One of the incredibly smart women I work with sent me a link to an op-ed from Princeton University’s newspaper entitled: “Advice for the young women of Princeton: the daughters I never had.” I presumed this was follow up from the conversation we had during lunch where we discussed our many feelings about the success of Sheryl Sandberg’s Lean In. She followed this link with the word “vomit.” I clicked on it immediately.

In short, the above op-ed is a piece written by a Princeton alum and the mother of two men who attended/are attending Princeton. The author of this op-ed was recently invited to a “Women and Leadership” conference featuring a conversation between Princeton’s President Shirley Tilghman and professor Anne-Marie Slaughter (author of the Atlantic article “Why Women Still Can’t Have It All” that gave the internet whiplash last summer). This alum attended the conference with her best friend (a woman she met her freshman year at Princeton in 1973) and together these women participated in breakout sessions with current undergrads about women and the workplace.

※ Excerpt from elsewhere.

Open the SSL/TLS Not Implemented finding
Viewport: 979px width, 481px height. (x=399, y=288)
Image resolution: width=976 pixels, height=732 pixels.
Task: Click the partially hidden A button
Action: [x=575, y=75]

All of this sounds so promising, doesn’t it?  Well…

To quote the author:” You girls glazed over at preliminary comments about our professional accomplishments and the importance of networking. Then the conversation shifted in tone and interest level when one of you asked how have Kendall and I sustained a friendship for 40 years. You asked if we were ever jealous of each other. You asked about the value of our friendship, about our husbands and children. Clearly, you don’t want any more career advice. At your core, you know that there are other things that you need that nobody is addressing. A lifelong friend is one of them. Finding the right man to marry is another…For most of you, the cornerstone of your future and happiness will be inextricably linked to the man you marry, and you will never again have this concentration of men who are worthy of you. Here’s what nobody is telling you: Find a husband on campus before you graduate. Yes, I went there.”

Enter “vomit.”

Let’s for a minute ignore all the assumptions made throughout this piece which promote ageism, heterosexism, and the various assumptions about class and intelligence. And let’s also ignore the fact that roughly half of marriages end in divorce (which is totally true, I discovered, after looking on the CDC website; a website which also lists the percentage of women in the US who douche. I was not aware anyone was tracking that particular statistic, but apparently, they are. Glad to see that number going down, ladies! Douching is so not good for you.)

But back to the matter at hand.

Aside from making me rage in several different ways, I feel like the author missed the real question. The question that I bet a lot of smart undergrads attending a “Women and Leadership” conference would like the answer to: “At your core, you know that there are other things that you need that nobody is addressing. A lifelong friend is one of them.”

So, here’s my letter. It’s about friends.

My advice to college age women: it’s all about friendship”

Forget about having it all, or not having it all, leaning in or leaning out — here’s what you really need to know that nobody is telling you.

For years (decades, really) women have been bombarded with the pressure to marry and reproduce. I say, who cares? College is not about that, it’s about finding yourself.

For many, this is your first taste of independence. Learn to rely on yourself and learn to love yourself. Devote your time and energy to the causes and activities you believe in. Colleges have an amazing energy that comes from putting a bunch of young, smart people together and giving them the space to form their own ideas and think about how they’d like to change the world.

There is one piece of advice I can offer and it is this: find a group of women. For most of you, the cornerstone of your future and happiness will be inextricably linked to the wonderful women you will meet in college. Open yourself to meeting as many of them as you can, and sharing your ideas with them, since you may never again have such a great concentration of people who come from different backgrounds. Learn from their experiences and let them change you.

As a freshman, you have four classes of intelligent and experienced women to learn from. Take that opportunity and run with it. Use what they teach you and pass it down to incoming freshman. Do not view women as your competition, but as valuable resources. Be there for them when someone breaks their heart. Let them know you will not leave them so easily. Tell them about your dreams and let them make you feel like you can achieve them. Cry to them and let them turn that crying into laughter. Meet as many women as you can. Learn something from all of them. Do not judge them. Argue kindly. Never let them feel alone. Find one you really like and move in with her and pray that your menstrual cycles sync up so you can enjoy cramping on the couch together, sharing horror stories about that one time your diva cup failed.

It’s ok to leave them when you graduate because you will always have a piece of them with you. Use that. Harness their love as energy and rely on it when you are feeling unsure. Email them often. Meet up with them for drinks and tell them everything they’ve missed in one long breath. Remind them of their incredible worth. Find a new group of women in your workplace. Repeat the above.

If I had daughters, this is what I would be telling them.